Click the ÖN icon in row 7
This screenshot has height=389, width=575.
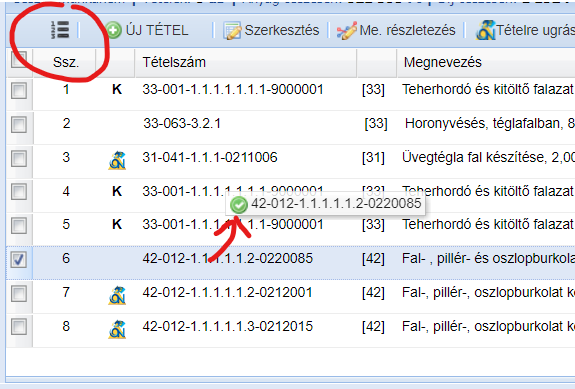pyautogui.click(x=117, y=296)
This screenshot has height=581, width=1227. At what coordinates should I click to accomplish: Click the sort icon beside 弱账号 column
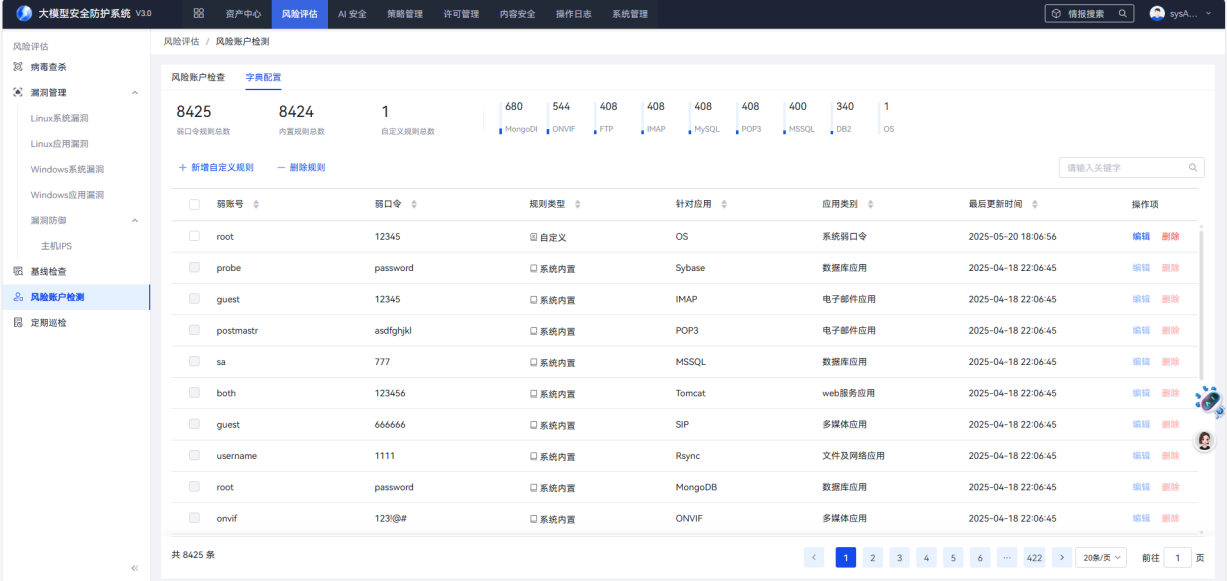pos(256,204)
━━━━━━━━
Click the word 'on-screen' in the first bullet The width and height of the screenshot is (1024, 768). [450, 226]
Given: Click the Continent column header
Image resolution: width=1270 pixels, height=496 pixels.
━━━━━━━━
#### Aim of the exercise
Return the lines from the one containing "Click the word" through the one containing "Image resolution: width=1270", both included, reproducing them without any change.

#### Written reply
Click the word 'on-screen' in the first bullet The width and height of the screenshot is (1024, 768). [450, 226]
Given: Click the Continent column header
Image resolution: width=1270 pixels, height=496 pixels.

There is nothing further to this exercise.